Kelly says he was ‘stunned’ by congresswoman’s account of Trump’s call – CNN
Kelly said he advised Trump on what to say before he called the families of the four fallen soldiers who died during an ambush in Niger and encouraged Trump to offer similar words that Gen. Joseph Dunford offered to Kelly when his own son was killed in Afghanistan.
“He was doing exactly what he wanted to do when he was killed. He knew what he was getting into by joining that 1%. He knew what the possibilities were because we were at war,” Kelly said, channeling Dunford’s words to him upon the death of Kelly’s son. “And when he died he was surrounded by the best men on this earth, his friends. That’s what the President tried to say to the four families the other day.”
Rep. Frederica Wilson told CNN Tuesday evening that Trump told the widow that her husband “knew what he signed up for, but I guess it still hurt.”
Wilson, who listened in on the call via speakerphone, said on CNN’s “New Day” Wednesday morning that Trump didn’t know the name of the service member and that his widow “broke down” after her call with the President.
Sgt. La David Johnson was among the four US soldiers killed by enemy fire in the October 4 ambush.
Cowanda Jones-Johnson, a family member who raised Johnson, told CNN Wednesday that Wilson’s account of the call between Trump and Johnson’s widow, Myeshia, was “very accurate.”
Trump denied Wilson’s account in both a tweet and a statement made at the White House.
Kelly prefaced his criticism of Wilson by drawing on his own experiences losing a son — which he rarely discusses publicly — to paint a picture for Americans of the ultimate sacrifice a sliver of the population will ever know.
In gut-wrenching detail, Kelly spoke of the meticulous process by which the bodies of American troops are returned to the United States — “their first stop is when they are packed in ice” — and spoke of military casualty officers proceeding “to break the heart of a family member” by informing them of their child or spouse’s death.
He spoke of war buddies phoning families — like his — to share stories of the fallen and said the letters from commanders and the President of the United States don’t help ease the pain.

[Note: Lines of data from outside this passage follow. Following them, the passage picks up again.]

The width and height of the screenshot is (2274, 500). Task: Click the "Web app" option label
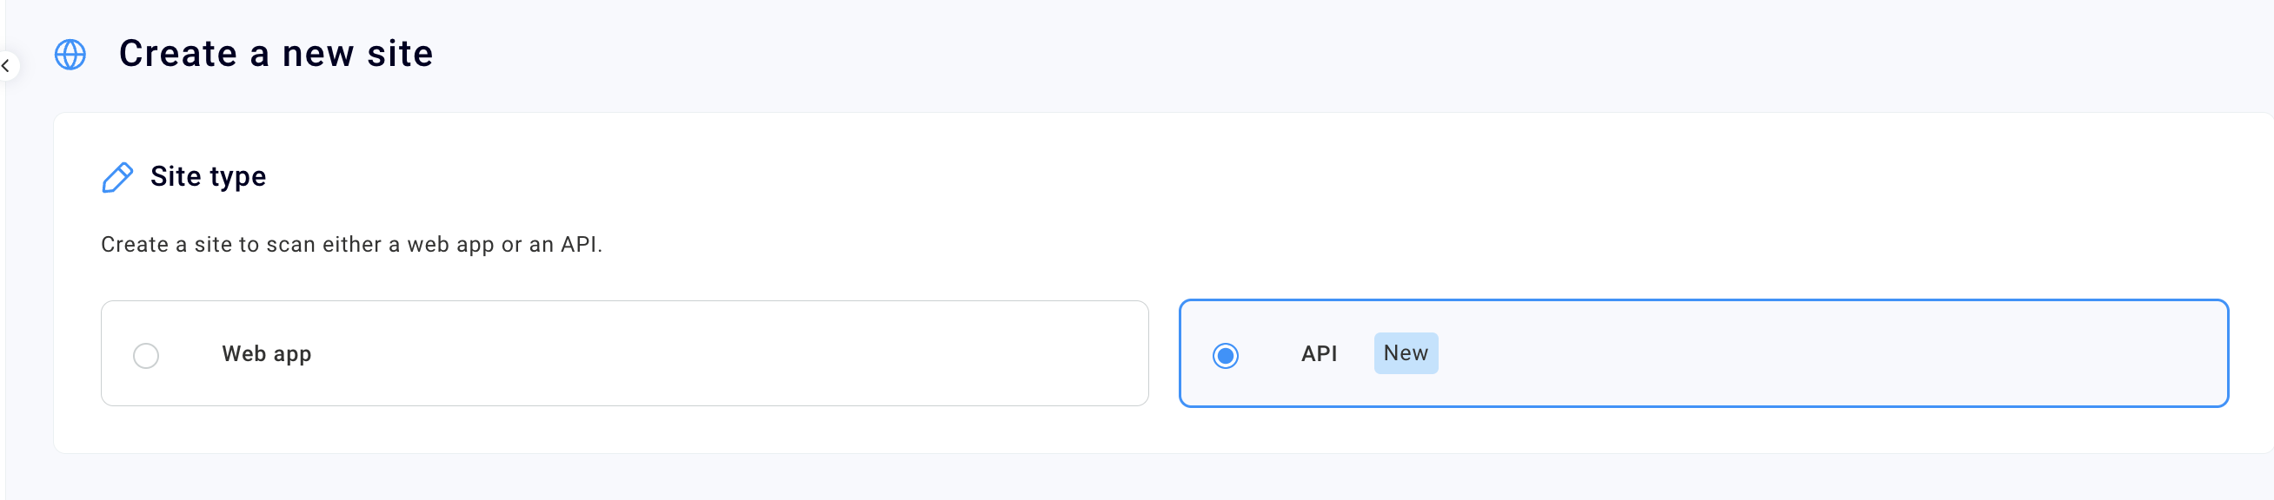point(267,354)
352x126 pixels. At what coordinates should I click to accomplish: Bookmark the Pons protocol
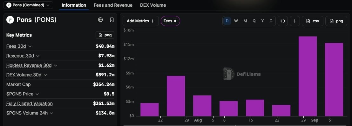pos(112,20)
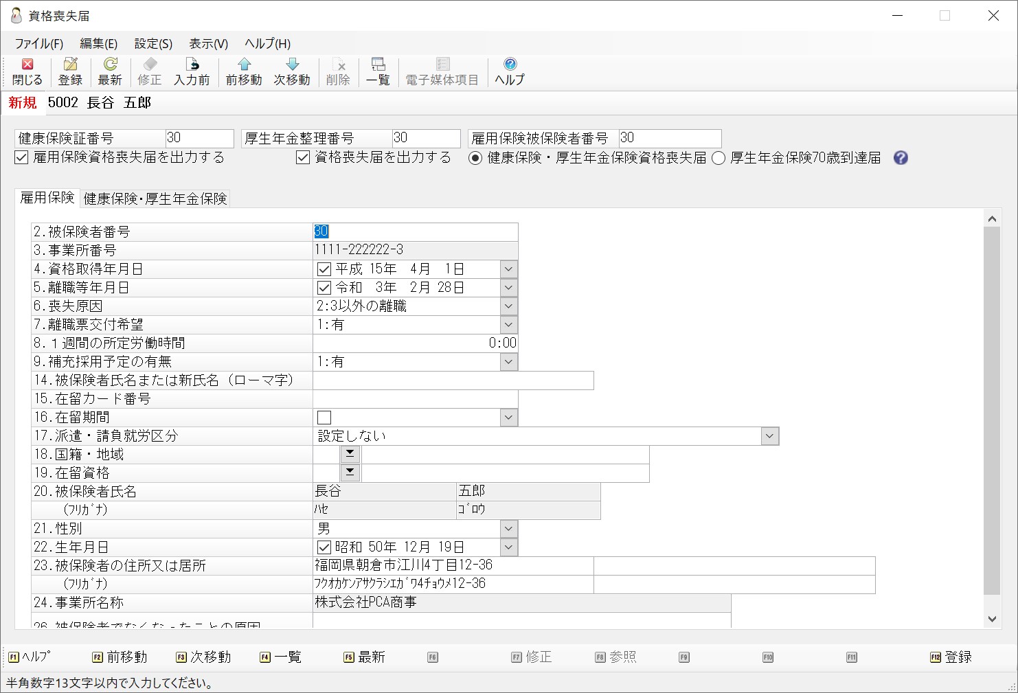Go to input previous via 入力前 icon
The width and height of the screenshot is (1018, 693).
[x=192, y=71]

Kelly’s place at the podium came days after Trump pulled his chief of staff into the political storm by saying in an interview with Fox News: “You could ask General Kelly, did he get a call from Obama?”
The answer to that question was no, Kelly said Thursday, though he stressed “that was not a criticism.”
In fact, Kelly said he advised Trump not to phone the families of fallen soldiers because “if you’re not in the family, if you’ve never worn the uniform, if you’re not in combat, you can’t even begin to imagine how to make that call.”
When Trump insisted on making the calls, Kelly offered advice.
But Kelly said Wilson exhibited “selfish behavior” with her account of the call.
The four-star general said Wilson’s words prompted him to leave the White House to go to Arlington National Cemetery and “go walk among the finest men and women on this earth.”
Politicizing a soldier’s death
But while Kelly expressed his anger at the politicization of the death of American soldiers, he also chose to ignore Trump’s role in stoking it in the first place.
He also papered over Trump’s decision to compare his communications with the families of fallen soldiers with those of his predecessors, namely Presidents Barack Obama and George W. Bush.
Kelly did say that he believed phone calls and even letters from US presidents could not “lighten the burden on these families” and said he advised Trump against the phone calls.
Kelly said he advised the President to not make the phone calls because there is “no perfect way” to call the family of a fallen soldier.
“He said to me, ‘What do I say?’ I said to him, ‘Sir, there is nothing you can do to lighten the burden on these families.'”
CNN’s Maegan Vazquez contributed to this report.